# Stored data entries
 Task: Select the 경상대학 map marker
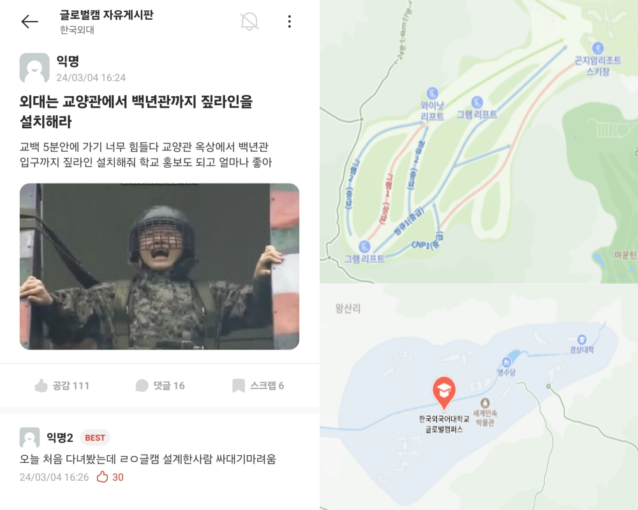[582, 340]
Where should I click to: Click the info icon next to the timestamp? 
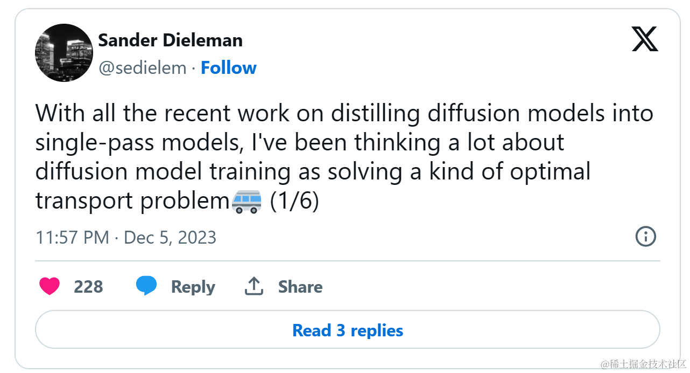click(x=646, y=237)
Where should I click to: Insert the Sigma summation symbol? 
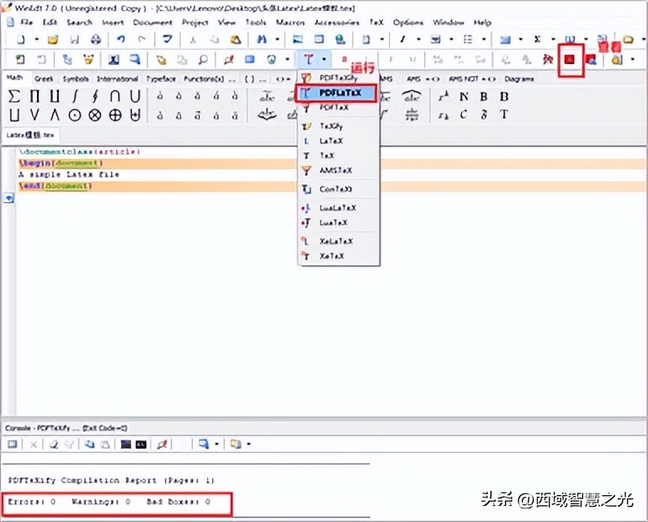[13, 97]
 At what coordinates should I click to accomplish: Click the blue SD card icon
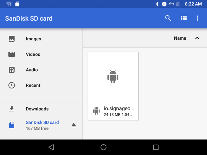(x=12, y=125)
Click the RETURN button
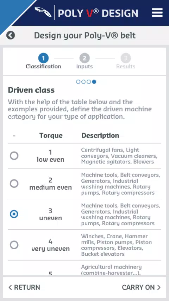The image size is (169, 301). [x=24, y=287]
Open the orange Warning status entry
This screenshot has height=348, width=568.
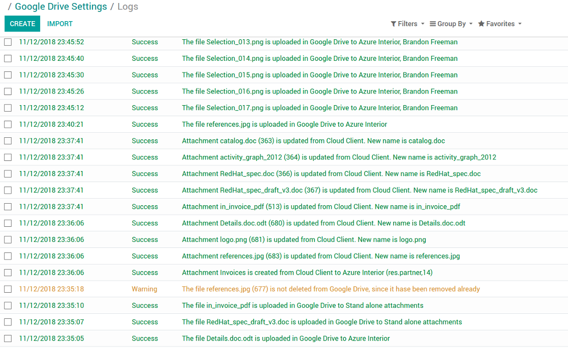pos(144,289)
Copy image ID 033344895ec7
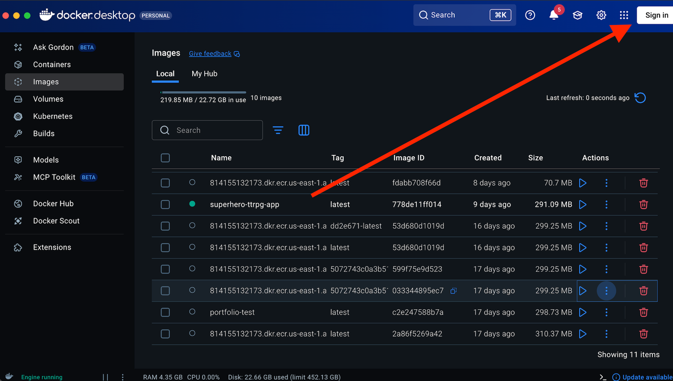Image resolution: width=673 pixels, height=381 pixels. tap(453, 291)
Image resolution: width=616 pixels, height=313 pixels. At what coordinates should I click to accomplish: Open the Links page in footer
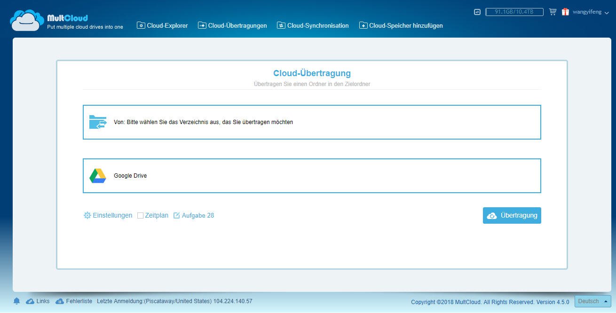point(38,301)
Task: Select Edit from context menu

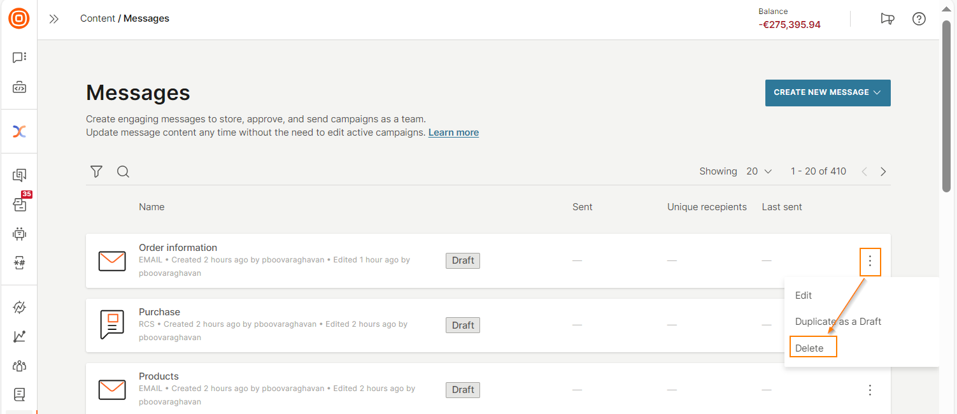Action: coord(804,296)
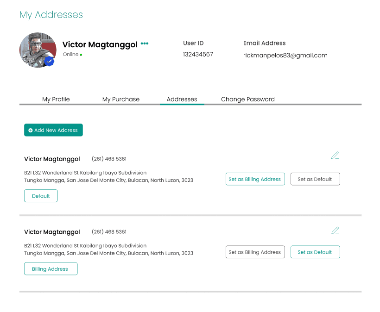
Task: Select the Addresses tab
Action: (182, 99)
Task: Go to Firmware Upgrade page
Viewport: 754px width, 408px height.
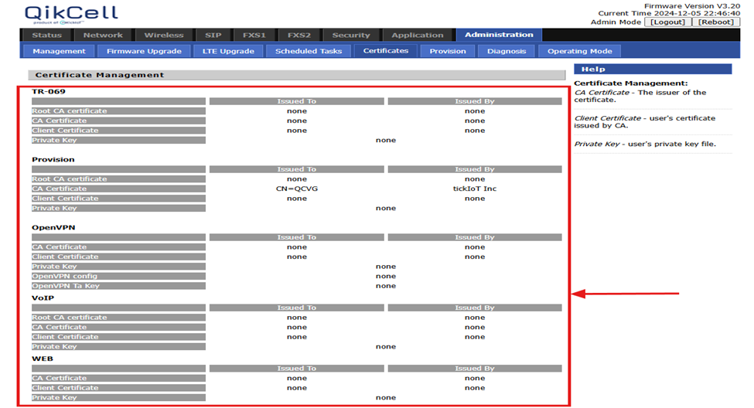Action: (144, 51)
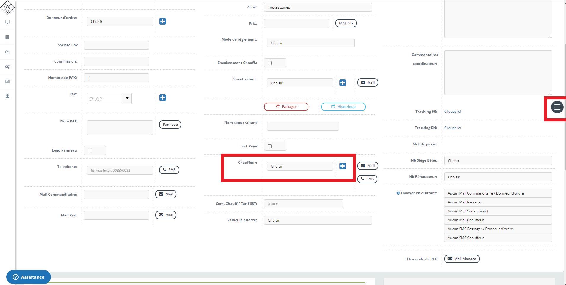This screenshot has height=285, width=566.
Task: Click the monitor icon in the sidebar
Action: point(7,22)
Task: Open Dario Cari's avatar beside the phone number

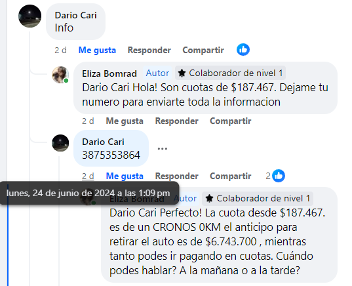Action: (x=60, y=143)
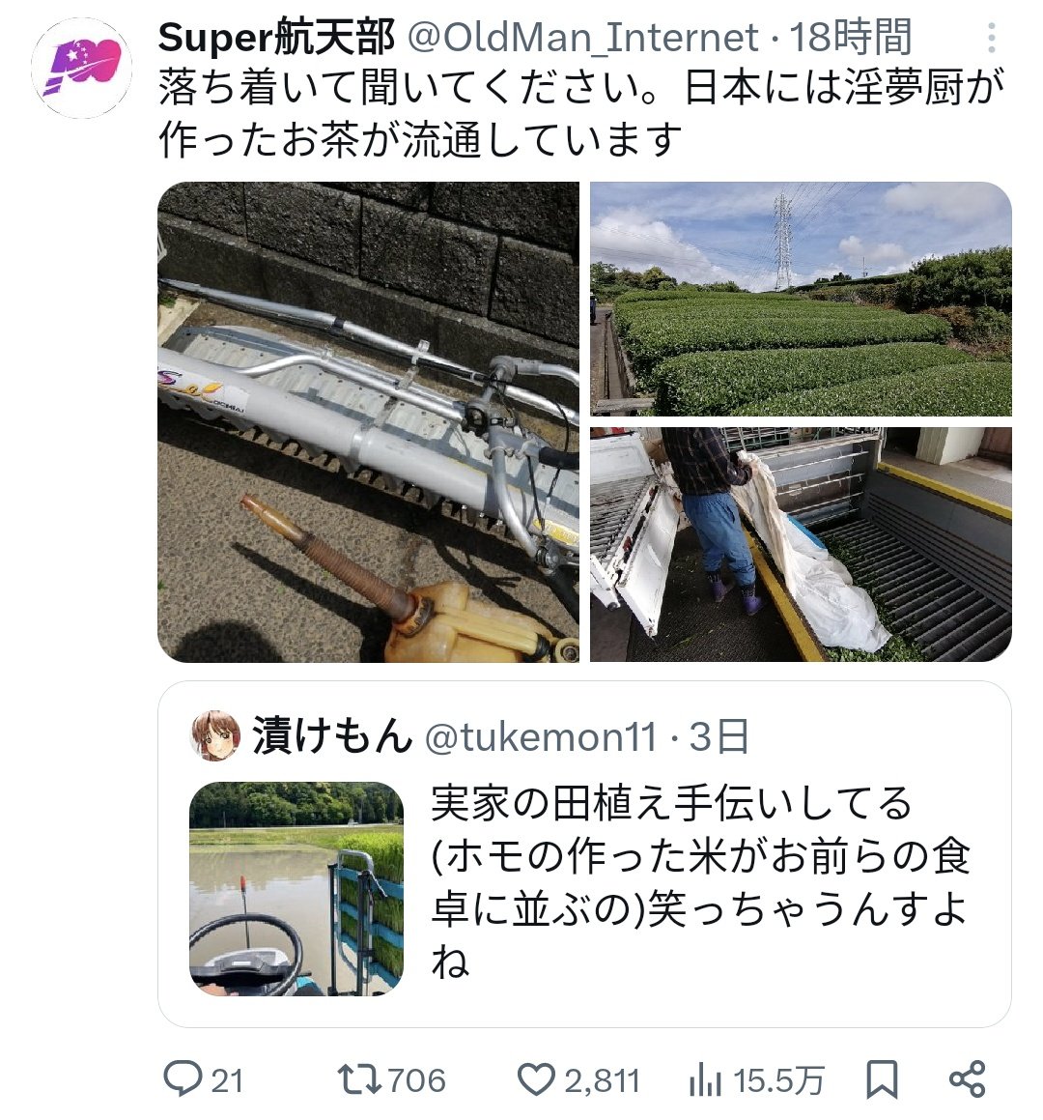Bookmark this tweet with bookmark icon

[x=882, y=1079]
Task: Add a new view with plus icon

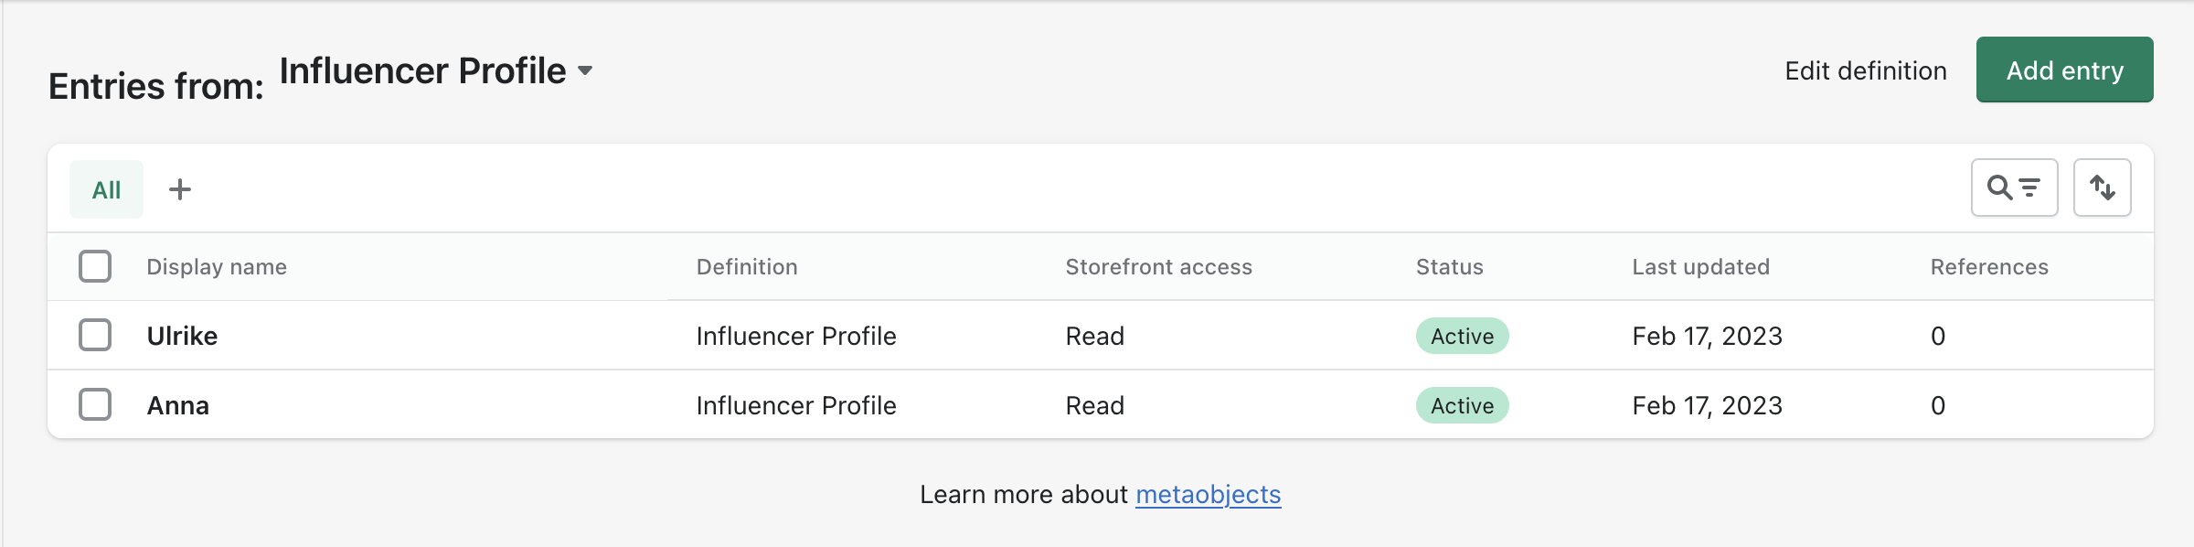Action: click(180, 189)
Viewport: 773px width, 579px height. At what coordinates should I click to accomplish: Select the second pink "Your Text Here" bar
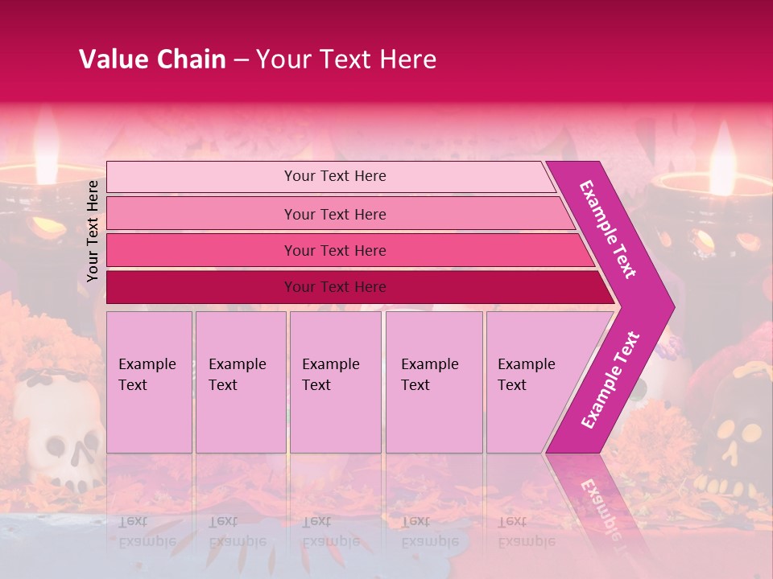tap(334, 214)
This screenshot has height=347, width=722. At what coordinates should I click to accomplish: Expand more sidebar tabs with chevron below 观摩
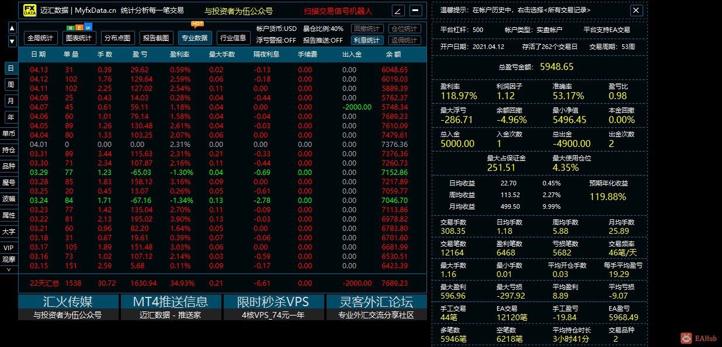pos(9,269)
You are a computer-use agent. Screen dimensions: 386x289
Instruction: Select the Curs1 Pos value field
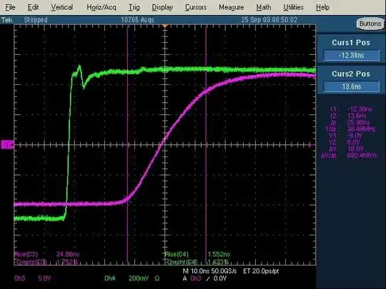[351, 55]
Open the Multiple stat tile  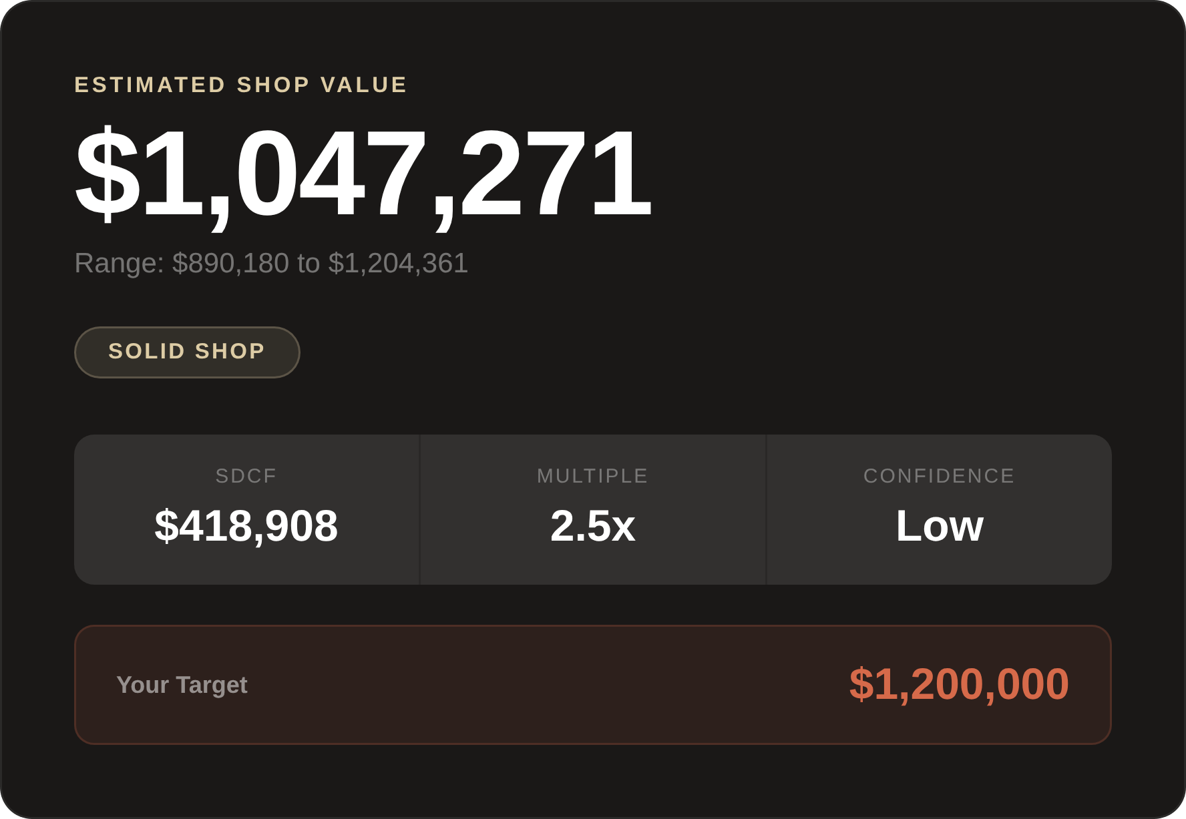coord(593,509)
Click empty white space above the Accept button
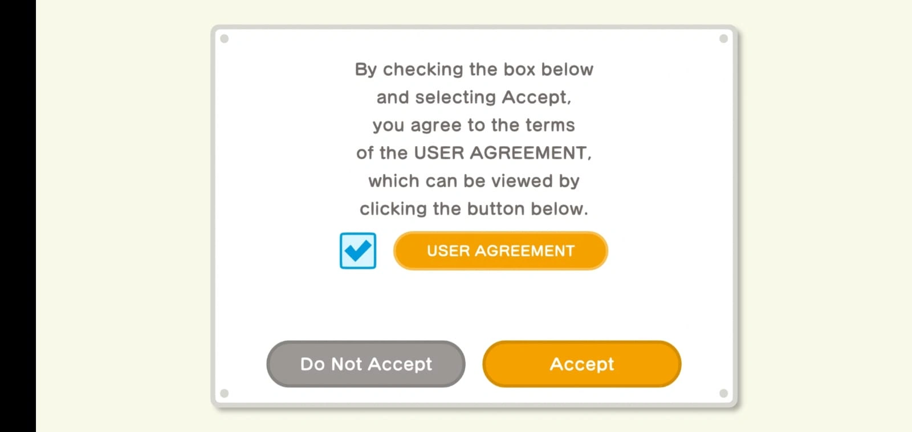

# What to work on
Please take the lines from the beginning of the data above through the line holding "Task: Go to Firmware Upgrade page" and transcribe them exactly, without any pictures.

# Solution for this task
 Task: Select the 경상대학 map marker
[582, 340]
Where should I click to: Click the info icon next to the timestamp? 
click(x=646, y=237)
Where should I click to: Insert the Sigma summation symbol? 
[13, 97]
 At what coordinates should I click to accomplish: Click the blue SD card icon
(x=12, y=125)
Click the RETURN button
The image size is (169, 301). [x=24, y=287]
Open the orange Warning status entry
This screenshot has height=348, width=568.
pos(144,289)
Copy image ID 033344895ec7
Image resolution: width=673 pixels, height=381 pixels. tap(453, 291)
Image resolution: width=616 pixels, height=313 pixels. At what coordinates should I click to accomplish: Open the Links page in footer
point(38,301)
Task: Select Edit from context menu

Action: coord(804,296)
Task: Select the Addresses tab
Action: (182, 99)
Task: Go to Firmware Upgrade page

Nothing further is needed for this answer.